This week honors Harvey Milk, a brave Jewish LGBT activist who paid the ultimate price for his beliefs. The Internet is filled with discussion of President Obama’s recent affirmation towards gay marriage and the marriage of NY mayoral hopeful Christine Quinn to her partner. It is an age of progress for sexual minorities, despite the backlash.
Like many other liberal democracies, Israel also has much to be proud of, in terms of struggle for lesbian, gay, bisexual and transsexual (LGBT) rights. While there is much work to be done in the future, Israeli same sex couples can legally adopt children, gay people serve openly in the military and government and an online poll listed Tel Aviv as the most gay-friendly city of 2011.
All of those victories have been hard-won, with brave people lobbying and working through the democratic process, but there are still so many miles to go before achieving full equality.
In any other culture, a discussion such as this would be one of celebration that the country is heading in the right direction.
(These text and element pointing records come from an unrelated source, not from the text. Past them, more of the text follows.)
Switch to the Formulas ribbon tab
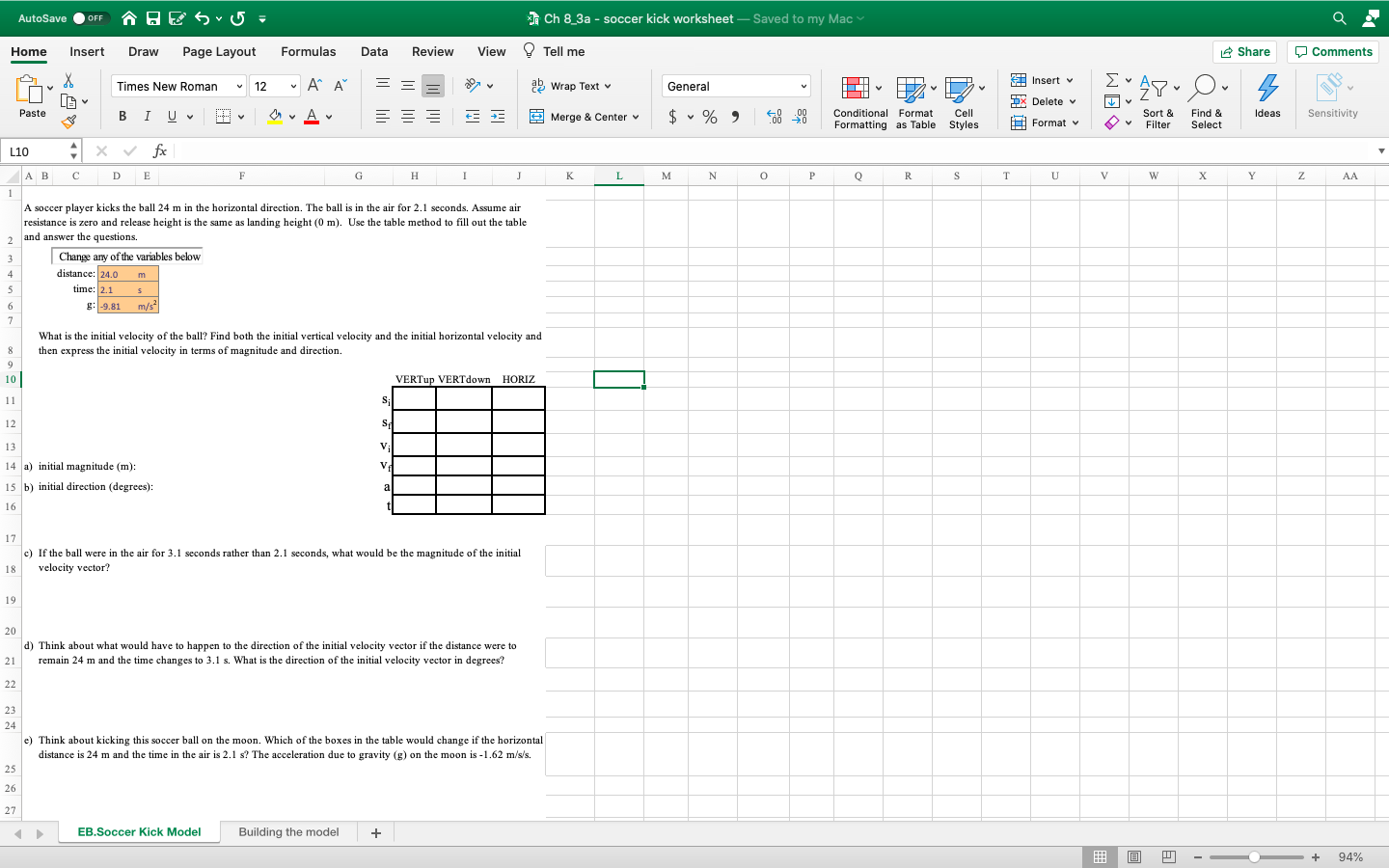The image size is (1389, 868). point(309,51)
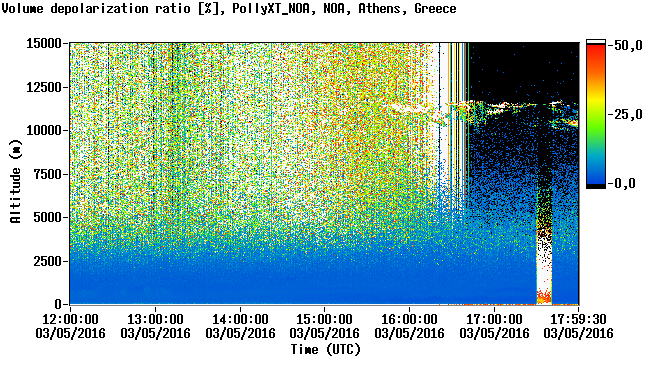Select the Altitude (m) axis title
This screenshot has width=665, height=389.
click(x=16, y=181)
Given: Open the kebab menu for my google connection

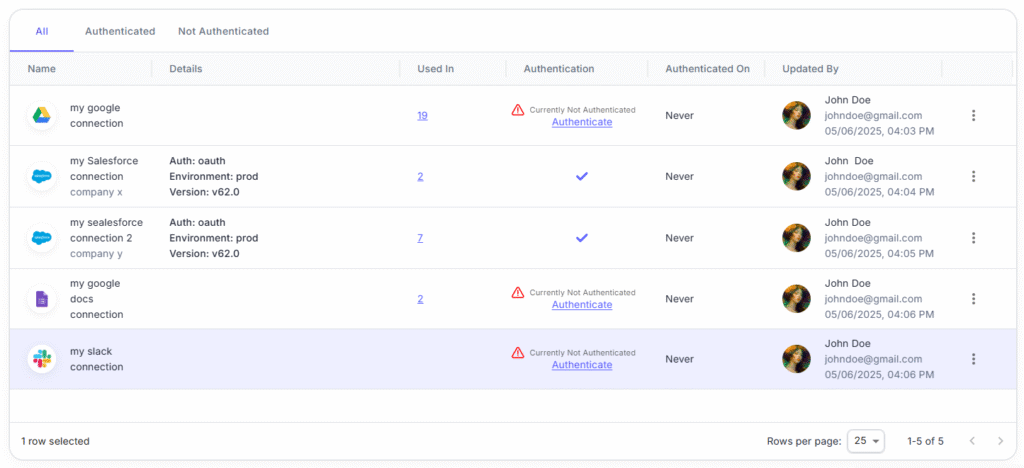Looking at the screenshot, I should coord(973,116).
When the conversation centers on Israel, an accusation of pink-washing is hurled.
According to Professor Sara Schulman who was one of those who promoted the term, pink-washing is “a deliberate strategy to conceal the continuing violations of Palestinians’ human rights behind an image of modernity signified by Israeli gay life.”
In other words, Israel is only nice to its gay citizens to hide the conflict in a vast conspiracy to hide the truth. That belief only makes sense if one believes the rather poisonous doctrine that Israel is consumed only by the conflict and every action should be interpreted as having a nefarious motive against Palestinians.
A simpler explanation might be that Israel is responding to the needs of its people through open debate and the legal process. Israel may be involved in a conflict, but also is a vibrant and growing culture that leads the world in education, invention and entertainment. The people may be forced to live with a war, but they are determined to live the best lives possible under such conditions. Given that the government is a representative one, Israel wants its citizens to live full and equal lives and Israeli LGBT are advocating for themselves for recognition.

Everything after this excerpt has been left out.